蜜蜂可能要飞三四英里去采蜜,但把蜂巢移到良好的牧草场附近则好处众多——从最早的时候起,移动风潮就成为老世界欧洲的惯例了。某个在事业上很有进取心的人,也许是从在尼罗河上拥有流动养蜂场的古代埃及人那里获得了启发,在密西西比河上进行了向北方流动好几百个放蜂地的实验,他从新奥尔良开始,遵循季节而逐次北上,这样就实现了一种永久的5月或6月。对于蜜蜂来说,主要的诱惑来自河柳的花朵,这些花朵具有优良得罕见的蜜,一些蜜蜂无疑被遗留下来,但是,有保证的原始蜂蜜的数量肯定非常大。在9月,它们应该开始了归程,跟着夏天撤退回南方。

蜂蜡的制作耗费了大量蜂蜜。就像形式耗费诗人一样,蜂巢组织给予蜜蜂的麻烦要多于那充满蜂巢的蜜,在这两方面的例子中,可以确定的是总有或多或少的空蜂巢。蜜蜂可以通过采集来拥有蜂蜜,可是蜂蜡必须要自己去制作,必须从它自己的内心意识逐渐演化而来。当蜂蜡要完成的时候,蜂蜡制作者就用蜂蜜来充满自己,后退到巢室之中去作个人沉思——这就像举行某种庄严的宗教仪式:它们管住自己的手,排成长长的队列把自己钩吊在一起,花彩般地悬挂在蜂巢顶上,等待奇迹发生。在大约24小时之后,它们的耐心得到了回报,蜂蜜变成了蜂蜡,从每只蜜蜂腹部的环节之间分泌出的微小鳞片被蜜蜂蜕下来,蜂巢就是由它构筑而成的。据计算,大约要使用25磅蜂蜜才能苦心经营一磅蜂巢,更不要说为此而损失的时间了。因此,以经济学的观点来看,提取蜂蜜并把蜂巢完好无损地归还给蜜蜂的新方法日益重要起来。可是,脱离了蜂巢的蜂蜜就是脱离了玫瑰的芳香,它仅仅甜蜜,很快就退化成了糖果,一半的美味就留在你自己拆毁的这些脆弱而精致的墙壁里面,在花蜜因为跟空气接触而失去新鲜之前,你应该品尝它。因此,蜂巢就是一种盾牌或箔片,防止舌头被最初的甜蜜的冲击所制服。
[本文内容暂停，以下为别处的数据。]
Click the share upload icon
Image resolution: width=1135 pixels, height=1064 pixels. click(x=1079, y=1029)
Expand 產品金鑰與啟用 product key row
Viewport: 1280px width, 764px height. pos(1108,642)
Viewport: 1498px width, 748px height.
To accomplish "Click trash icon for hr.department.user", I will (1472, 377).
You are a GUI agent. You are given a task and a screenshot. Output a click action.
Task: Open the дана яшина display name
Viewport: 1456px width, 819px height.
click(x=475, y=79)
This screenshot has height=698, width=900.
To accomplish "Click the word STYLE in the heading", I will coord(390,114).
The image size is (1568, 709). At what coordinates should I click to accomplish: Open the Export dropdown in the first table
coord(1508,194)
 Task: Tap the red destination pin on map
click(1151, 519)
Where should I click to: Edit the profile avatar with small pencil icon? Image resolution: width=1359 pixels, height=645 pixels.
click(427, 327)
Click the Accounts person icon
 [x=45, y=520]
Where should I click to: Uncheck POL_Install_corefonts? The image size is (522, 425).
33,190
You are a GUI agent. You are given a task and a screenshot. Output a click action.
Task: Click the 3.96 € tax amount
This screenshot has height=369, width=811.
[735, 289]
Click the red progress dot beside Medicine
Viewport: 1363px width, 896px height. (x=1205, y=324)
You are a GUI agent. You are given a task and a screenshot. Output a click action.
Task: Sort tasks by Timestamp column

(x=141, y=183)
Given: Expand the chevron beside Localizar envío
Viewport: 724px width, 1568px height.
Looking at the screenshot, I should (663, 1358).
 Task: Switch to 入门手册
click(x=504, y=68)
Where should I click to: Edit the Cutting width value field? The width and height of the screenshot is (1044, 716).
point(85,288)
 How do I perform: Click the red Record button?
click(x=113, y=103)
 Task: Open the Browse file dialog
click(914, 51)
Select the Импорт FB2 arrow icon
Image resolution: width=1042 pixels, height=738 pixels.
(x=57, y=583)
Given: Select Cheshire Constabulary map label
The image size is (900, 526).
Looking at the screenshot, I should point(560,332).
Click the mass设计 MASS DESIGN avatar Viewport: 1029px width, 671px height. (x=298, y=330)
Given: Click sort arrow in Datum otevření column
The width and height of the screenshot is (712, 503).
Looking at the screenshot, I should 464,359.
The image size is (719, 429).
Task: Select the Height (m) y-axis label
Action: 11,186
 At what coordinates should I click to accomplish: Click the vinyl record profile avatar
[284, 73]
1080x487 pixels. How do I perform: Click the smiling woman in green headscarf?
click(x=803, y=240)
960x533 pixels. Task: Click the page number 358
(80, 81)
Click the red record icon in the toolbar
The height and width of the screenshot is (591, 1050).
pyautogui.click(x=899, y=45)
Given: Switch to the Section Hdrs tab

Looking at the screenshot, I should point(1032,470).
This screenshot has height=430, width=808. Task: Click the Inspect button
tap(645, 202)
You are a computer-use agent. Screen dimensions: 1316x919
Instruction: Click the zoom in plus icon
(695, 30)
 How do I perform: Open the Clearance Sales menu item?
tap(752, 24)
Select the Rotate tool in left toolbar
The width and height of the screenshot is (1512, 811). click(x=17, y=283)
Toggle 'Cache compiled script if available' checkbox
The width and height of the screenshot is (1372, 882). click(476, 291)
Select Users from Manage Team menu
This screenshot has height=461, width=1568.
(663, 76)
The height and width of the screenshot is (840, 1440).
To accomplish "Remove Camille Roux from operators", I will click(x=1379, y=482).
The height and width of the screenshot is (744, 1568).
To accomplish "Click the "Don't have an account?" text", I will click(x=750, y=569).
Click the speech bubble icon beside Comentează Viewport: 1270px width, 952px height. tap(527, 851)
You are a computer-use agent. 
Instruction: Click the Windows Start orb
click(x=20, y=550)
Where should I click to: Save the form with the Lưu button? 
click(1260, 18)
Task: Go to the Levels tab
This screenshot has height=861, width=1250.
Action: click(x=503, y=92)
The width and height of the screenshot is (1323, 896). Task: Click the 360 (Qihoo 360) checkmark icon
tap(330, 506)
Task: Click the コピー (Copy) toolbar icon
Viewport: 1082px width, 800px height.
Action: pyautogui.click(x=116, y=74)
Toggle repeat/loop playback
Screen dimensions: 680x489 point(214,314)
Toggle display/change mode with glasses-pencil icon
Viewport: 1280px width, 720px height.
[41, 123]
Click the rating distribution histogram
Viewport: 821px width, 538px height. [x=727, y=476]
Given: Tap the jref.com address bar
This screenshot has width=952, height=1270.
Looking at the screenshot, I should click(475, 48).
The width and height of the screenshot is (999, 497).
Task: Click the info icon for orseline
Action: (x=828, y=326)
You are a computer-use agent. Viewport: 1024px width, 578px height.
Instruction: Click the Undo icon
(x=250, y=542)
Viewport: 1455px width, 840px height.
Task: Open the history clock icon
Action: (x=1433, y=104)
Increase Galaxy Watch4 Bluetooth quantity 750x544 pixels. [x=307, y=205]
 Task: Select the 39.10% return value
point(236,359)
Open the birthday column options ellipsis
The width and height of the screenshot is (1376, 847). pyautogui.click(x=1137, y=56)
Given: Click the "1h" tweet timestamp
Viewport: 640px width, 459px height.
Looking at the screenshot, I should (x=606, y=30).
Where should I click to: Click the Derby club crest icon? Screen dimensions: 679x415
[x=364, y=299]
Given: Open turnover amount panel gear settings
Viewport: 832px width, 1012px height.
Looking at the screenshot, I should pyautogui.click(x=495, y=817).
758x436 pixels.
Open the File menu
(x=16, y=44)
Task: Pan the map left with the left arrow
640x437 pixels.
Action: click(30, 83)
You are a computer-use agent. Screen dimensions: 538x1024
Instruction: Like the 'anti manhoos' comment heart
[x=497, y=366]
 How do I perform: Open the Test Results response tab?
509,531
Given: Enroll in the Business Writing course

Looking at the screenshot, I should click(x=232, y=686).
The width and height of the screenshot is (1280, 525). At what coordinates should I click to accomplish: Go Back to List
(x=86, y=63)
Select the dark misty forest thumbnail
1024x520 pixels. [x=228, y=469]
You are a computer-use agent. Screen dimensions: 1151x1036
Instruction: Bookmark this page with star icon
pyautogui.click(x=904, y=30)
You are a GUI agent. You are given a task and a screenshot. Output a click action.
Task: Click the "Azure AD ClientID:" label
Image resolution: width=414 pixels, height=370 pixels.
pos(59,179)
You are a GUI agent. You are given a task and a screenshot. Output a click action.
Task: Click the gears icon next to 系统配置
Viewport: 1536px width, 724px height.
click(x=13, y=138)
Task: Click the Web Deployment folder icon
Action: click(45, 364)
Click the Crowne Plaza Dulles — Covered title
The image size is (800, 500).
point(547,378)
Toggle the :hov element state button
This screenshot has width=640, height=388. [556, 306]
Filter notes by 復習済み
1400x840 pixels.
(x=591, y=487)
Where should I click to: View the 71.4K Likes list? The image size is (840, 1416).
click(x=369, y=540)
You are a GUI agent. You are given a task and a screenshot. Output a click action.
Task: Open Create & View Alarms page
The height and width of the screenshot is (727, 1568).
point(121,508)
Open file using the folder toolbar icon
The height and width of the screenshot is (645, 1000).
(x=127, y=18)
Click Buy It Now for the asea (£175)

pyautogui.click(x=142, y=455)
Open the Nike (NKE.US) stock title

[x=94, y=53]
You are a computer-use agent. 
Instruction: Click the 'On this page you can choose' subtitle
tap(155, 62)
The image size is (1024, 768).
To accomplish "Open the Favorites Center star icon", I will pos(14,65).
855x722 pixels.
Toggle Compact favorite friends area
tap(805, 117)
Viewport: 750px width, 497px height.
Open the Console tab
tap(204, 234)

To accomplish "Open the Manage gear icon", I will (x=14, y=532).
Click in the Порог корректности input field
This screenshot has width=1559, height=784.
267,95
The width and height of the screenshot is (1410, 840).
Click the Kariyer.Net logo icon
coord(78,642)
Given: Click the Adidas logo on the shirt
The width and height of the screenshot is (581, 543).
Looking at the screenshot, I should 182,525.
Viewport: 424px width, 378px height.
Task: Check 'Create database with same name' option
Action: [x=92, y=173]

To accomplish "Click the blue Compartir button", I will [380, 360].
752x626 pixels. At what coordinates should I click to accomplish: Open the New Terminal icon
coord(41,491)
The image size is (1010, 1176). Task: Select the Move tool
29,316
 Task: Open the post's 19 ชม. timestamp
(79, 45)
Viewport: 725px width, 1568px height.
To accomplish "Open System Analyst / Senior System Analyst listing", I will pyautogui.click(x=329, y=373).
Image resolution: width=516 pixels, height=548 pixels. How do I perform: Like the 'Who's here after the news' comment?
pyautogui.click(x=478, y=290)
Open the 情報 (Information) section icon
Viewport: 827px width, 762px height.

雄蜂几乎没有时间来嫉妒,它们在蜂巢中的据点很不稳定。它们看起来就像巨人,像蜂群之君主,可是它们实际上只是工具,它们那喧闹、威胁的嗡嗡声并没有得到蜇针的支持和帮助,它们的体积和噪音,只会使它们成为鸟类寻找的显著目标。它们都是跟蜂后交媾的候选者,这种交媾仅仅是赐予雄蜂的致命的幸福。我之所以说致命,是因为这是蜜蜂史上的一个独特事实:蜂后的受精以雄蜂的生命结束为代价。然而,雄蜂们日复一日义无反顾,穿过空气的迷宫,希望遇见蜂后,而遇见蜂后即遇见死神。蜂后只离开蜂巢一次,那是它带领蜂群离开的时候。它从不跟雄蜂约会,而是到处流浪,这给雄蜂们提供了足够的相遇的可能性。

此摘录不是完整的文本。